The "in" for associative arrays returns a pointer for efficiency reasons, to avoid a double lookup in some situations. But the D1 LDC compiler is now be able to optimize away two "close" associative array lookups in all situations, performing just one lookup.

LDC is probably not able to perform this optimization if the pointer is stored in a variable and used much later, but this is not a common usage pattern, so I think this can be ignored.

If the compiler is able to perform this optimization, there the "in" can return a boolean, and it can be used cleanly in SafeD code too.

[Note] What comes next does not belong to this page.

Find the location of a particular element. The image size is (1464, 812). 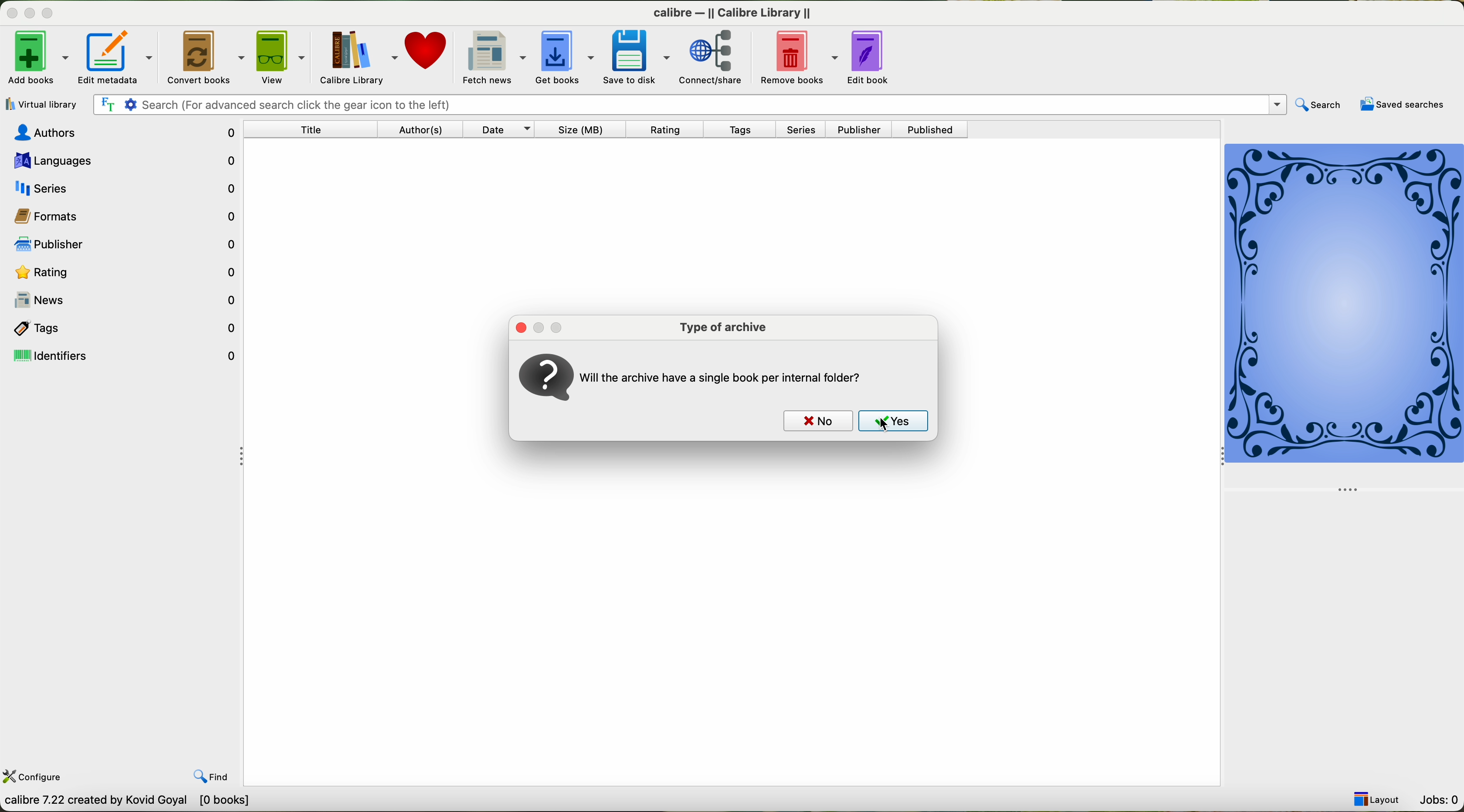

edit metadata is located at coordinates (115, 56).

So in this case consider returning a boolean and improving the compiler instead. DMD is probably currently (v20.47) not able to perform this optimization.

-- 
Configure issuemail: http://d.puremagic.com/issues/userprefs.cgi?tab=email
------- You are receiving this mail because: -------
August 26, 2010
http://d.puremagic.com/issues/show_bug.cgi?id=4475



--- Comment #1 from bearophile_hugs@eml.cc 2010-08-26 16:59:06 PDT ---
See also bug 4625

-- 
Configure issuemail: http://d.puremagic.com/issues/userprefs.cgi?tab=email
------- You are receiving this mail because: -------
January 07, 2012
http://d.puremagic.com/issues/show_bug.cgi?id=4475


Stewart Gordon <smjg@iname.com> changed:

           What    |Removed                     |Added
----------------------------------------------------------------------------
                 CC|                            |smjg@iname.com


--- Comment #2 from Stewart Gordon <smjg@iname.com> 2012-01-07 06:21:53 PST ---
From a semantic point of view, in needs to continue to return a pointer in regular D, or a boolean in SafeD.

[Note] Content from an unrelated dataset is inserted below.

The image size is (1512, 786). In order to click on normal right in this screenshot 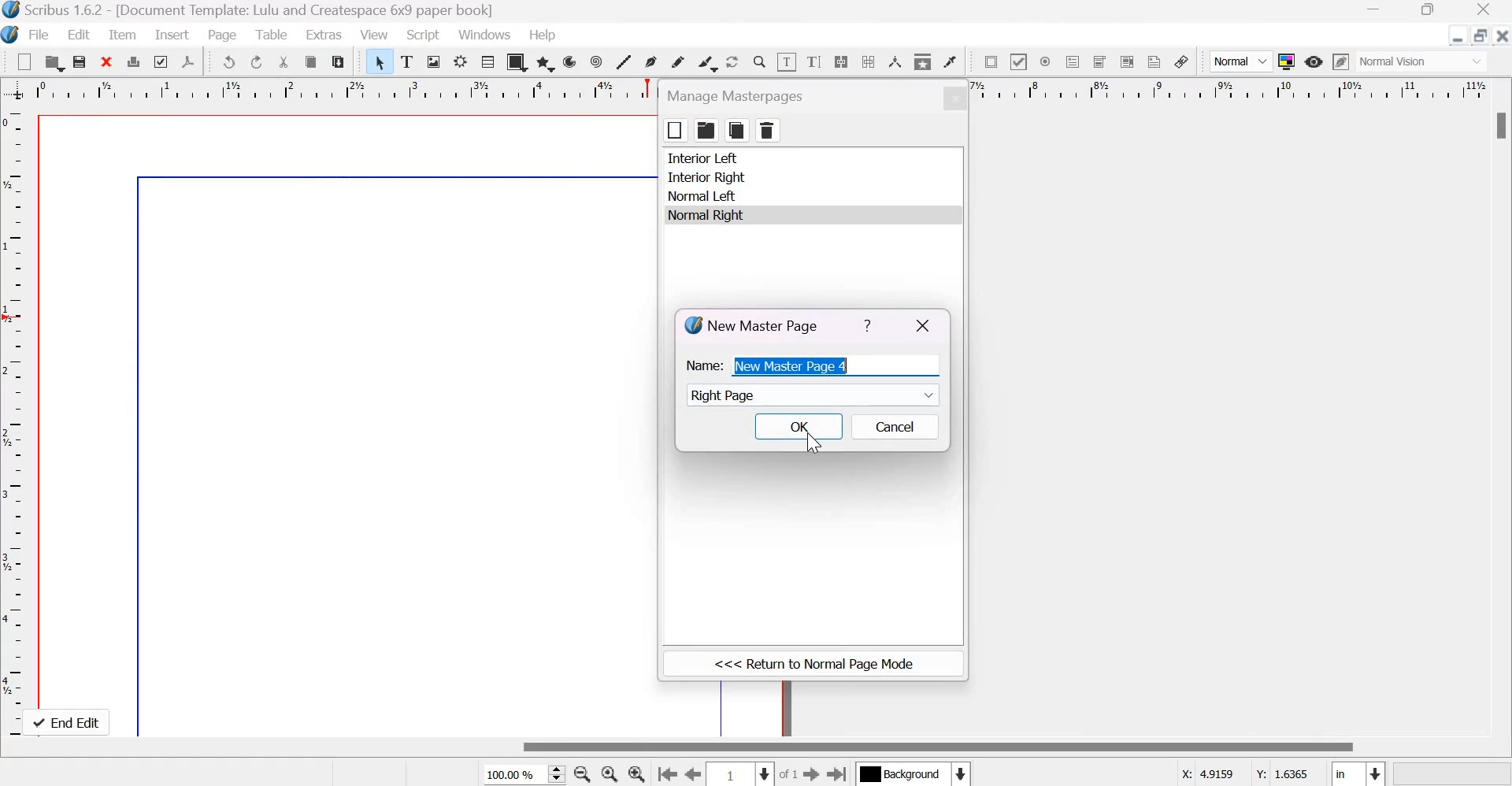, I will do `click(707, 215)`.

But if it's well optimised, then in most use cases the generated code would end up the same in both cases.

-- 
Configure issuemail: http://d.puremagic.com/issues/userprefs.cgi?tab=email
------- You are receiving this mail because: -------
January 07, 2012
http://d.puremagic.com/issues/show_bug.cgi?id=4475



--- Comment #3 from bearophile_hugs@eml.cc 2012-01-07 06:28:08 PST ---
(In reply to comment #2)
> From a semantic point of view, in needs to continue to return a pointer in regular D, or a boolean in SafeD.
> 
> But if it's well optimised, then in most use cases the generated code would end up the same in both cases.

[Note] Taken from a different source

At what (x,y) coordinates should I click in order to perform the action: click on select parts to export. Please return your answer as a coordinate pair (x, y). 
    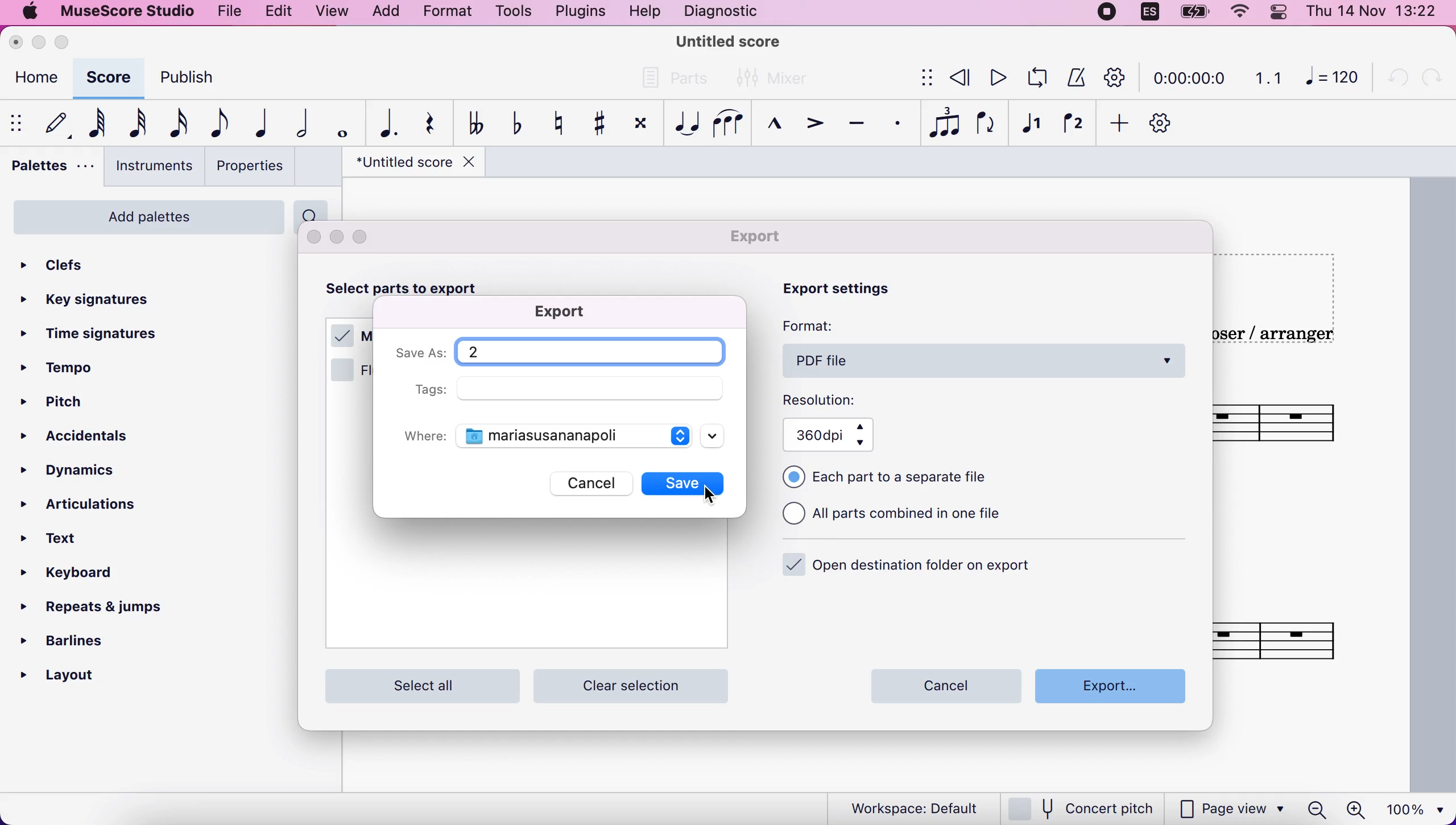
    Looking at the image, I should click on (427, 289).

I think "in" returning a pointer is a case of premature optimization. LDC shows that in most real situations a compiler is able to optimize away two nearby calls to the associative array lookup function into a single call. So I think a better design for "in" is to always return a boolean, both in safe and unsafe D code.

-- 
Configure issuemail: http://d.puremagic.com/issues/userprefs.cgi?tab=email
------- You are receiving this mail because: -------
January 07, 2012
http://d.puremagic.com/issues/show_bug.cgi?id=4475


Alex Rønne Petersen <xtzgzorex@gmail.com> changed:

           What    |Removed                     |Added
----------------------------------------------------------------------------
                 CC|                            |xtzgzorex@gmail.com


--- Comment #4 from Alex Rønne Petersen <xtzgzorex@gmail.com> 2012-01-07 06:28:41 PST ---
I would be against making 'in' return bool for AAs. I often do:

if (auto x = foo in someAA)
    // do something with *x

Doing a lookup after checking for foo's presence in someAA is ugly compared to this.

-- 
Configure issuemail: http://d.puremagic.com/issues/userprefs.cgi?tab=email
------- You are receiving this mail because: -------
January 07, 2012
http://d.puremagic.com/issues/show_bug.cgi?id=4475



--- Comment #5 from Alex Rønne Petersen <xtzgzorex@gmail.com> 2012-01-07 06:29:23 PST ---
Furthermore, such a change would break way too much code.

-- 
Configure issuemail: http://d.puremagic.com/issues/userprefs.cgi?tab=email
------- You are receiving this mail because: -------
January 07, 2012
http://d.puremagic.com/issues/show_bug.cgi?id=4475



--- Comment #6 from bearophile_hugs@eml.cc 2012-01-07 07:18:55 PST ---
(In reply to comment #4)
> I would be against making 'in' return bool for AAs. I often do:
> 
> if (auto x = foo in someAA)
>     // do something with *x
> 
> Doing a lookup after checking for foo's presence in someAA is ugly compared to this.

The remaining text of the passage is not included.